_ACTION ITEM_
Nothing should be left out: output all of the entries exactly.

━━━━━ INFORMATION GIVEN ━━━━━

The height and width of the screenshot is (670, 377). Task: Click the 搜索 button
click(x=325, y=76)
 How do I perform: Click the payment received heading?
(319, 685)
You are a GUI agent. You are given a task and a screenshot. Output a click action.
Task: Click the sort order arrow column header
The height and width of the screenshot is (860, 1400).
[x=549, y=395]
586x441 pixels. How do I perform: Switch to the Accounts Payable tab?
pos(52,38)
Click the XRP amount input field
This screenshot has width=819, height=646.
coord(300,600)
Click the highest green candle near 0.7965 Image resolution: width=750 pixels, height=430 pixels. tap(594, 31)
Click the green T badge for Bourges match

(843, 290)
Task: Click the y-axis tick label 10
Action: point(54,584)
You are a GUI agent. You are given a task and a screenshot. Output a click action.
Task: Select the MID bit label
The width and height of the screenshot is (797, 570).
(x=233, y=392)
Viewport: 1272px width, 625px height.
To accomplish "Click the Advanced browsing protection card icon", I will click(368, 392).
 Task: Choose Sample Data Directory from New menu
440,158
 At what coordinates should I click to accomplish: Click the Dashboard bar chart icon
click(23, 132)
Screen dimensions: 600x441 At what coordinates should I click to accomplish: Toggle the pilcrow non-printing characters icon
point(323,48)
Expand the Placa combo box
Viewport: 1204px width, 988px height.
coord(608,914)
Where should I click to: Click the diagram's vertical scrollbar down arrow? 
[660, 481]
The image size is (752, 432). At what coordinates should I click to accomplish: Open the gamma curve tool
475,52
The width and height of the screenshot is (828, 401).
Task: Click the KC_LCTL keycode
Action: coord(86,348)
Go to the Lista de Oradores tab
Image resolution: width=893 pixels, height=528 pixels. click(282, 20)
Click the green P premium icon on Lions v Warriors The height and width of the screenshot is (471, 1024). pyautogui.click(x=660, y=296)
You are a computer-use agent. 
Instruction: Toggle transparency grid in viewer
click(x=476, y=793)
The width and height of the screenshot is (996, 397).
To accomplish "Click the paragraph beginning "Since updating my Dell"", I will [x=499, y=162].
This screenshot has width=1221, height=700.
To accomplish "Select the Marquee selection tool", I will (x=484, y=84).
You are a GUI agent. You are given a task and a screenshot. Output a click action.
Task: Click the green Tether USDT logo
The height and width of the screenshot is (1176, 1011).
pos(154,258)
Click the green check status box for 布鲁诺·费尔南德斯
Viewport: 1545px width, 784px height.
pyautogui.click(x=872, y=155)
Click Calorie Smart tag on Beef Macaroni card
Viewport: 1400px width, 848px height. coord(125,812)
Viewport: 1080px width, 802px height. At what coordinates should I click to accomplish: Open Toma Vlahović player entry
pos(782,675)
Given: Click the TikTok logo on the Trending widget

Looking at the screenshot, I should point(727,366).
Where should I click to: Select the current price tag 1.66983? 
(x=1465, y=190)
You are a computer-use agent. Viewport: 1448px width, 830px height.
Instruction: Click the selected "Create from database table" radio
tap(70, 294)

━━━━━

_PROBLEM SOLUTION_
The height and width of the screenshot is (670, 377). Task: Click the 搜索 button
click(x=325, y=76)
 How do I perform: Click the payment received heading?
(319, 685)
You are a GUI agent. You are given a task and a screenshot. Output a click action.
Task: Click the sort order arrow column header
The height and width of the screenshot is (860, 1400).
[x=549, y=395]
586x441 pixels. How do I perform: Switch to the Accounts Payable tab?
pos(52,38)
Click the XRP amount input field
This screenshot has width=819, height=646.
coord(300,600)
Click the highest green candle near 0.7965 Image resolution: width=750 pixels, height=430 pixels. tap(594, 31)
Click the green T badge for Bourges match

(843, 290)
Task: Click the y-axis tick label 10
Action: point(54,584)
You are a GUI agent. You are given a task and a screenshot. Output a click action.
Task: Select the MID bit label
The width and height of the screenshot is (797, 570).
(x=233, y=392)
Viewport: 1272px width, 625px height.
To accomplish "Click the Advanced browsing protection card icon", I will click(368, 392).
 Task: Choose Sample Data Directory from New menu
440,158
 At what coordinates should I click to accomplish: Click the Dashboard bar chart icon
click(23, 132)
Screen dimensions: 600x441 At what coordinates should I click to accomplish: Toggle the pilcrow non-printing characters icon
point(323,48)
Expand the Placa combo box
Viewport: 1204px width, 988px height.
coord(608,914)
Where should I click to: Click the diagram's vertical scrollbar down arrow? 
[660, 481]
The image size is (752, 432). At what coordinates should I click to accomplish: Open the gamma curve tool
475,52
The width and height of the screenshot is (828, 401).
Task: Click the KC_LCTL keycode
Action: coord(86,348)
Go to the Lista de Oradores tab
Image resolution: width=893 pixels, height=528 pixels. click(282, 20)
Click the green P premium icon on Lions v Warriors The height and width of the screenshot is (471, 1024). pyautogui.click(x=660, y=296)
You are a computer-use agent. 
Instruction: Toggle transparency grid in viewer
click(x=476, y=793)
The width and height of the screenshot is (996, 397).
To accomplish "Click the paragraph beginning "Since updating my Dell"", I will [x=499, y=162].
This screenshot has width=1221, height=700.
To accomplish "Select the Marquee selection tool", I will (x=484, y=84).
You are a GUI agent. You are given a task and a screenshot. Output a click action.
Task: Click the green Tether USDT logo
The height and width of the screenshot is (1176, 1011).
pos(154,258)
Click the green check status box for 布鲁诺·费尔南德斯
Viewport: 1545px width, 784px height.
pyautogui.click(x=872, y=155)
Click Calorie Smart tag on Beef Macaroni card
Viewport: 1400px width, 848px height. coord(125,812)
Viewport: 1080px width, 802px height. At what coordinates should I click to accomplish: Open Toma Vlahović player entry
pos(782,675)
Given: Click the TikTok logo on the Trending widget

Looking at the screenshot, I should point(727,366).
Where should I click to: Select the current price tag 1.66983? 
(x=1465, y=190)
You are a computer-use agent. Viewport: 1448px width, 830px height.
Instruction: Click the selected "Create from database table" radio
tap(70, 294)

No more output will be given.